Just To Be Alive On This Fresh Morning

Craig "The GratiDude" Jones
Notes From The GratiDude
3 min readFeb 13, 2020
Photo Credit:Vladimir Solomyani

I have been reminded of some facts about paper currency lately. It’s a blend of fibers, about eighty percent cotton and twenty percent linen, with no wood pulp in it at all. It has more in common with the clothes you’re wearing then with any paper you handle today. The money will last for years and will still be legible and usable and in one piece if it accidentally stays in your jeans pocket through a wash cycle, like has happened to most people

I did not know that it is magnetic because a liquid ferrous chemical is mixed with the black ink. This is how electronic money counters work. They scan the engraving down the center of the portrait and the machine reads the signal it gives off, like a tape head reads the sounds on a music cassette. The stuff is so common it’s easy to overlook and take it for granted, but there’s a long history of its creation, attempts to counterfeit it, and making it stable so we trust it.

I’m going to be standing at a cash register most of my working day today, handling a lot of that currency, counting it back to customers, keeping it organized in the drawer. I’ll look at it with fresh eyes, always a good result. To see things afresh, make old things new.
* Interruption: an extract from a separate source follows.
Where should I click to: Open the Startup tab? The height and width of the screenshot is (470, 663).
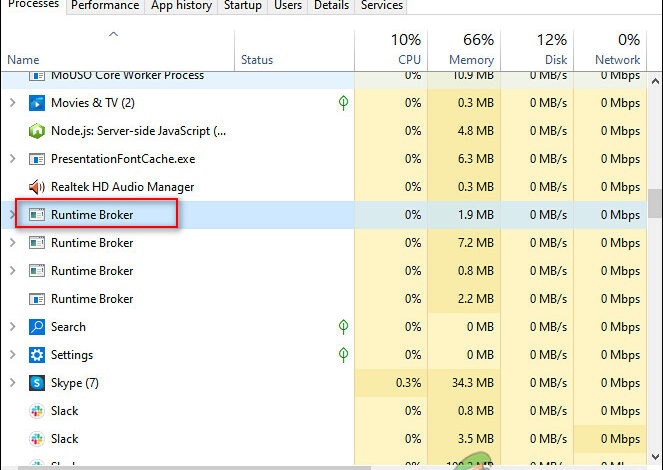pyautogui.click(x=242, y=6)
I’ve spent the last twenty four years working in the grocery industry in various capacities and never in my wildest dreams thought I’d be here that long. Much is made of the fact that for a lot of working actors, maybe most working actors, and creative types like writers, artists, musicians, sculptors, and photographers it’s hard to make a living doing what you love. So you end up in a place like a grocery store or a restaurant waiting on tables. It’s an accepted fact of life, a cultural trope even.

Bagging groceries is also an iconic place to fall in hard times, right up there with working at McDonald’s or some other food service gig or sweeping floors. If you are familiar with the Shawshank Redemption, you’ll remember the scenes with the two felons who each got jobs upon their release bagging groceries at the Foodway. It’s portrayed as so simple that an ex-con could walk in off the street after being in jail for years and still find something to do. If jobs were states, I guess bagging groceries would be Alaska, the Last Frontier, like it says on their license plates. When I was up there I met a lot of people just like that, for whom this was the end of the road, the last shot for a misfit.

I’ve also worked with lawyers, nurses, teachers, retired cops, all kinds of people who found their way into the grocery world for all kinds of reasons. There’s nothing more iconic than going through a cash register lane. It’s a commonplace. A few minutes at most, a brief clot, an exchange of money, then whoooosh, you’re heading for the door. Just good daily work.

There may not be an AHA! for you every day or in every workout or in every recipe you try or about everything upon which you meditate and seek for meaning. Today may feel a lot like yesterday and you may not see it with fresh eyes. We could do worse than heed the words of the late Mary Oliver, who wrote that “It is a serious thing just to be alive on this fresh morning in this broken world.”